The second most common lineage identified was CC30-IV. CC30 is a widely disseminated pandemic clone, that has been associated with HA-MRSA, CA-MRSA and LA-MRSA [32]. In this study all (n = 5) CC30-IV isolates were recovered from the environment (Table 1). Whilst the pandemic HA-MRSA lineage encodes SCCmecII (ST36-II; UK EMRSA-16 clone), PVL-negative CC30-IV MRSA strains have been reported in countries such as Ireland [33] and Australia [32].

Two isolates belonged to CC45, spa type t1523 one with SCCmecV, the other was SCCmec non-typable. CC45 has is predominantly been associated with SCCmec type IV, which is also known as Berlin Epidemic strain or USA 600 [32]. However, CC45-MRSA-V strains have been reported in Germany, Australia and Portugal [32, 34]. Two isolates belonged to CC182; this clonal complex has been reported as a singleton [35] and MRSA belonging to CC182 have occasionally been identified in the UK and the Netherlands (http://spa.ridom.de/index.shtml).
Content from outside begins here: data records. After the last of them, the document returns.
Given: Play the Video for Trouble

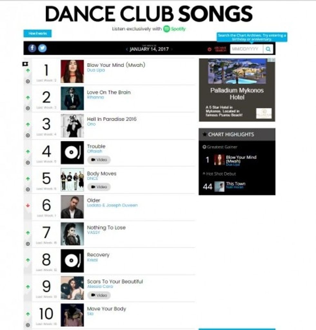Looking at the screenshot, I should tap(99, 160).
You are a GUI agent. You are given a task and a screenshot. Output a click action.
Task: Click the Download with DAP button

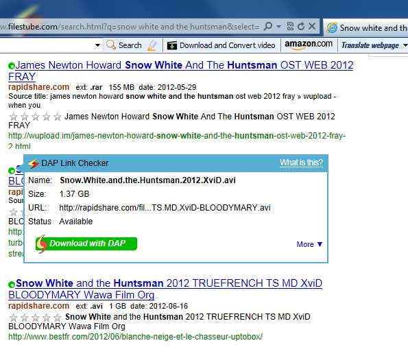(x=86, y=244)
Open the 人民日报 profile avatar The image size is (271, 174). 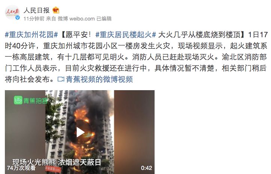[12, 12]
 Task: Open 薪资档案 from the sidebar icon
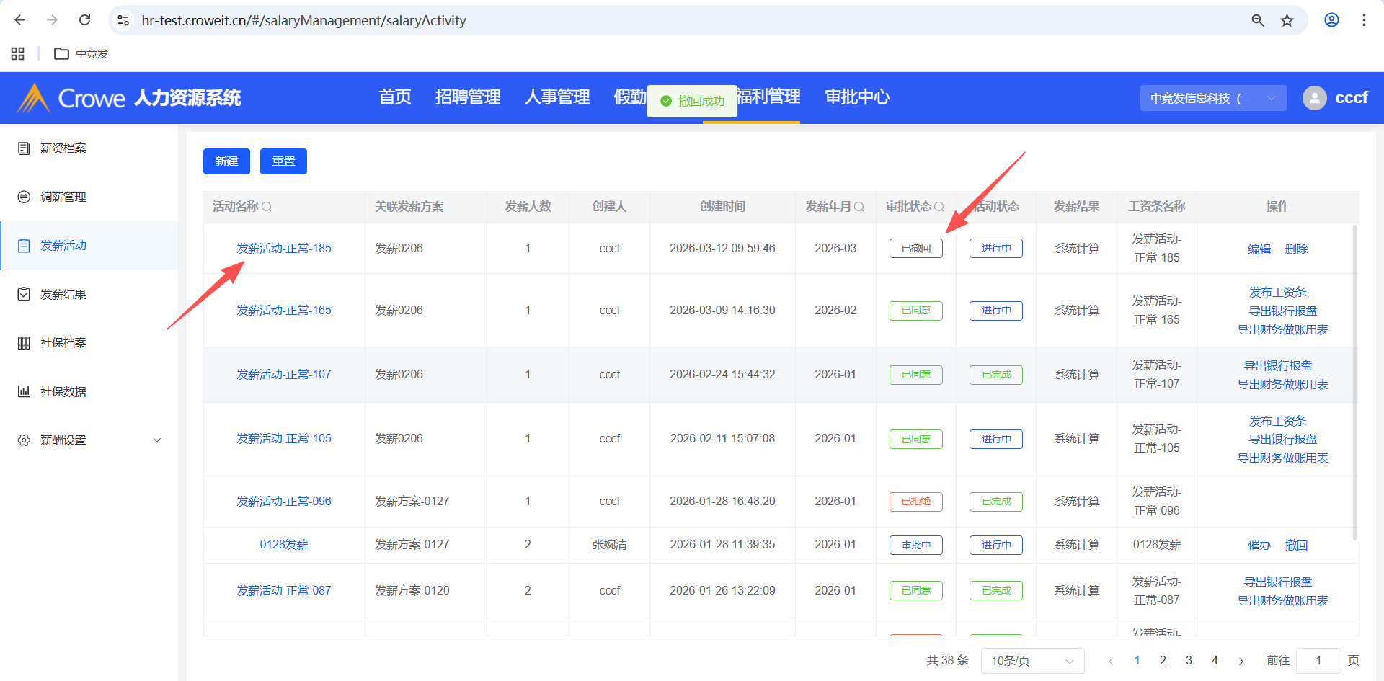tap(24, 148)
In the current study we also identified a single CC88-IV strain. The CC88 lineage is prevalent among MRSA isolates from Africa [36] but has also been reported in Australia, Germany [32] the Netherlands, Portugal, Angola and Japan [33]. Interestingly, CC45-t1523 isolates (n = 2) were recovered from both hospital personnel and the environment, whereas CC182-t364 were isolated from the personnel only and CC88-t325 were identified from the environment only (Table 1). All 20 MRSA in our study were PVL-negative. This is consistent with the observations of other workers that PVL-positive MRSA is less prevalent in Europe than in the USA [32, 37]. As there are large Armenian communities in the US, Europe and Russia with relevant family links in Armenia it seems plausible that these clones were imported into Armenia from abroad in parallel with exchange of mobile genetic elements within the staphylococcal gene pool such as SCCmec and ACME.

Conclusions

There are clear limitations in this small scale study. Clinical and epidemiological data were lacking; it is unclear whether any of the isolates may have been outbreak related or there were underlying risk factors such as previous healthcare contact or travel abroad. Similarly, we do not know if any isolates were multiply resistant as only a limited range of susceptibilities were determined. Nevertheless, this study provides insights into a previously unrecognised diversity of MRSA clones in Armenia including pandemic and more sporadic lineages seen internationally. These data also provide evidence that MRSA with a community-like genotype may be infiltrating healthcare settings in this country. In low and middle income countries healthcare- and community-associated infections are more challenging due to the lack of effective antimicrobial stewardship allied to infection control and prevention programmes [38]. Currently, no MRSA infection control programme exists in Armenia and no formal surveillance is being carried out in patients admitted to hospital with recognised risk factors, signs or symptoms compatible with MRSA/staphylococcal disease. Additional studies are warranted to further our understanding of the prevalence and molecular epidemiology of MRSA in healthcare settings in Armenia. In particular, we plan a more structured surveillance study of patients and hospital personnel with more detailed analyses to further our understanding of possible risk factors, burden of disease, genetic diversity and antimicrobial resistance rates to help inform national policy.